Write out every line of the records below as a numbered list, skipping blank lines and leaving out the pictures.

===============

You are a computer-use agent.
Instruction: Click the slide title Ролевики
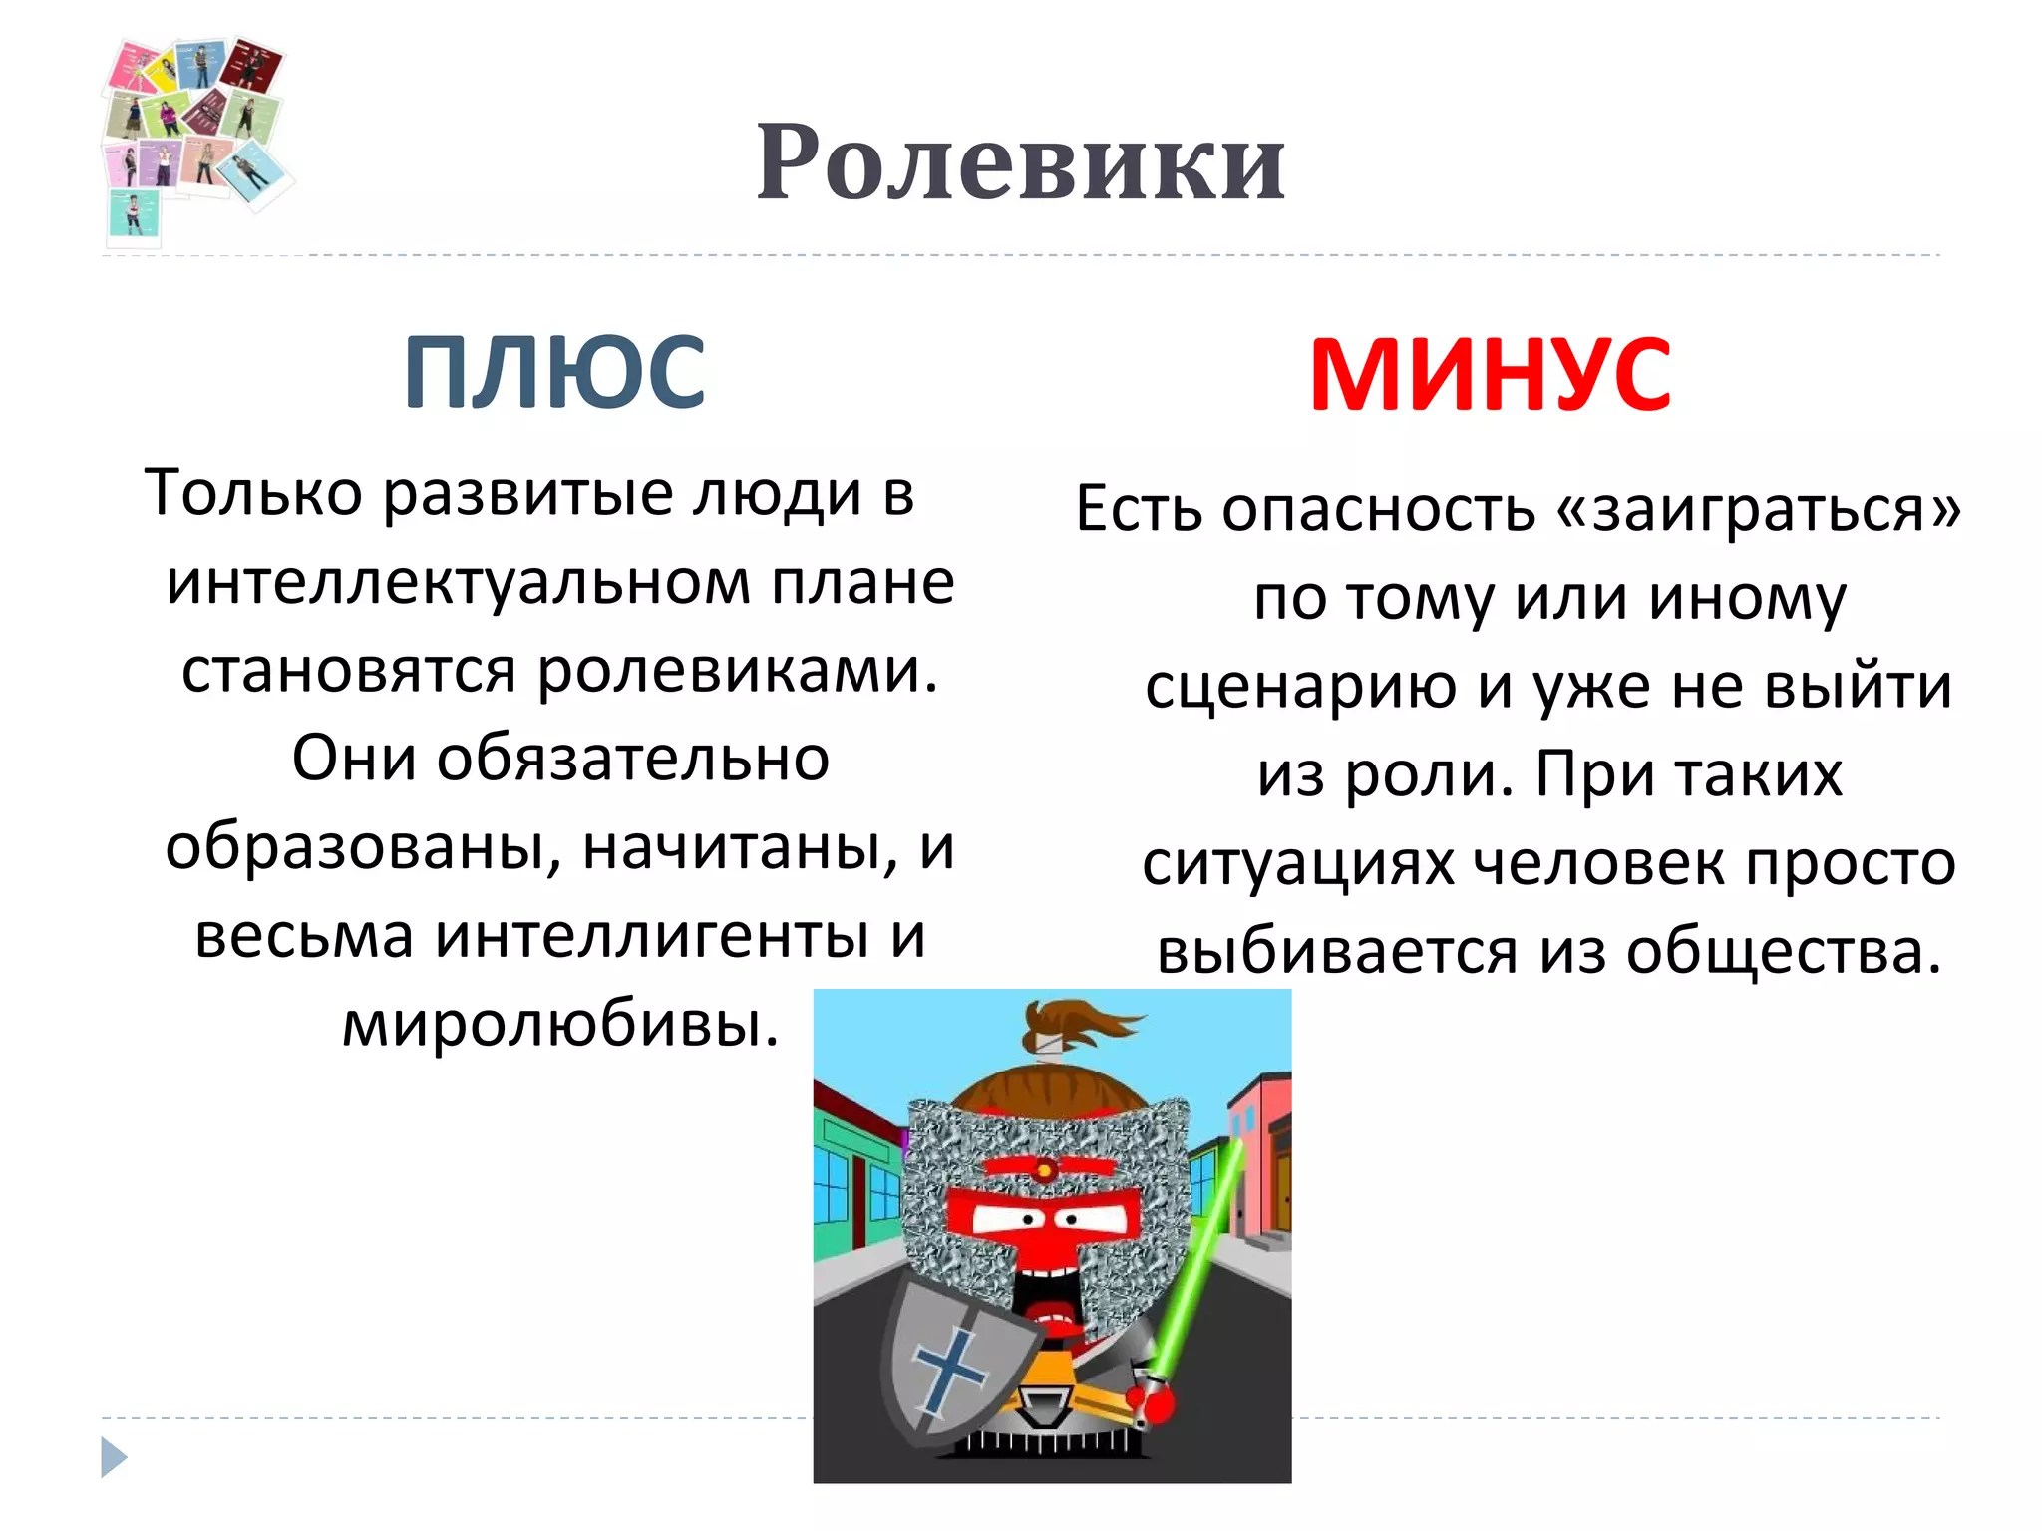click(x=1020, y=162)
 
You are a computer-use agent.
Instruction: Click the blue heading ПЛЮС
click(x=554, y=373)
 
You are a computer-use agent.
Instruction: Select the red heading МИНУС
click(x=1490, y=375)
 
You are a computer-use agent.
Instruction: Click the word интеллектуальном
click(x=459, y=582)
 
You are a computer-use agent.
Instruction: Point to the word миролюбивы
click(x=559, y=1024)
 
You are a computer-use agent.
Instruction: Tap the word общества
click(x=1784, y=951)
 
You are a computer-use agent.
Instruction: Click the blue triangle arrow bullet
click(x=114, y=1457)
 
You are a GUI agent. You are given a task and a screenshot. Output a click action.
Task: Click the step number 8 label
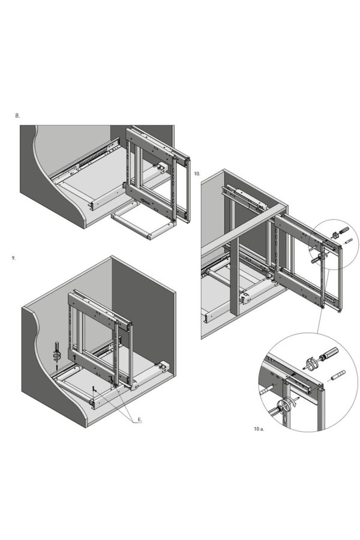(17, 116)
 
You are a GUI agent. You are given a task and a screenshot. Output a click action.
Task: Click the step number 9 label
(13, 258)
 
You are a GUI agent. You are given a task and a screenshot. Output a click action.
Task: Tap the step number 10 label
(197, 174)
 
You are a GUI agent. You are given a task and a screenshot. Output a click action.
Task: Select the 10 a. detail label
(259, 429)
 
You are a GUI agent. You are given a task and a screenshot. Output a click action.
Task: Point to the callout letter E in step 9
(140, 419)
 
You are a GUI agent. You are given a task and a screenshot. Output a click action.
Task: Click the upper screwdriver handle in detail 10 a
(331, 353)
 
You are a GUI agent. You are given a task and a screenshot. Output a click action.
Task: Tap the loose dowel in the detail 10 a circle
(338, 375)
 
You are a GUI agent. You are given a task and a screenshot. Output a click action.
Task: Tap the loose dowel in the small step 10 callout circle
(348, 241)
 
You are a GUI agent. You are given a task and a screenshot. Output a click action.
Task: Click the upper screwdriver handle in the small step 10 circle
(344, 230)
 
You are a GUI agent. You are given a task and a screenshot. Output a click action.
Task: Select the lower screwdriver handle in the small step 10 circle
(315, 261)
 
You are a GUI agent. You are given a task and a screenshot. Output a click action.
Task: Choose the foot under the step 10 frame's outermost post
(340, 311)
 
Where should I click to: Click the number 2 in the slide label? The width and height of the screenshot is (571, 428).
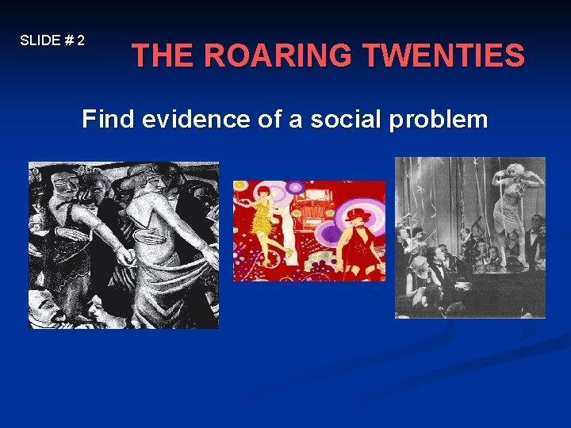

===============

Task output:
1. You are a computer-use agent.
2. Instruction: Click the slide title Ролевики
3. click(x=1020, y=162)
4. You are a computer-use agent.
5. Instruction: Click the blue heading ПЛЮС
6. click(x=554, y=373)
7. You are a computer-use agent.
8. Instruction: Select the red heading МИНУС
9. click(x=1490, y=375)
10. You are a computer-use agent.
11. Instruction: Click the word интеллектуальном
12. click(x=459, y=582)
13. You are a computer-use agent.
14. Instruction: Point to the word миролюбивы
15. click(x=559, y=1024)
16. You are a computer-use agent.
17. Instruction: Tap the word общества
18. click(x=1784, y=951)
19. You are a computer-use agent.
20. Instruction: Click the blue triangle arrow bullet
21. click(x=114, y=1457)
22. You are a GUI agent. You are given a task and a screenshot. Output a click action.
23. Task: Click the step number 8 label
24. (17, 116)
25. You are a GUI agent. You are given a task and a screenshot. Output a click action.
26. Task: Click the step number 9 label
27. (13, 258)
28. You are a GUI agent. You are given a task and a screenshot. Output a click action.
29. Task: Tap the step number 10 label
30. (197, 174)
31. You are a GUI agent. You are given a task and a screenshot. Output a click action.
32. Task: Select the 10 a. detail label
33. (259, 429)
34. You are a GUI agent. You are given a task and a screenshot. Output a click action.
35. Task: Point to the callout letter E in step 9
36. (140, 419)
37. You are a GUI agent. You are given a task and a screenshot. Output a click action.
38. Task: Click the upper screwdriver handle in detail 10 a
39. (331, 353)
40. You are a GUI agent. You are given a task and a screenshot. Output a click action.
41. Task: Tap the loose dowel in the detail 10 a circle
42. (338, 375)
43. You are a GUI agent. You are given a task and a screenshot. Output a click action.
44. Task: Tap the loose dowel in the small step 10 callout circle
45. (348, 241)
46. You are a GUI agent. You are given a task and a screenshot. Output a click action.
47. Task: Click the upper screwdriver handle in the small step 10 circle
48. (344, 230)
49. You are a GUI agent. You are given a task and a screenshot. Output a click action.
50. Task: Select the lower screwdriver handle in the small step 10 circle
51. (315, 261)
52. You are a GUI agent. You are given a task and a screenshot. Output a click action.
53. Task: Choose the foot under the step 10 frame's outermost post
54. (340, 311)
55. Where should I click to: Click the number 2 in the slide label? The width and height of the screenshot is (571, 428).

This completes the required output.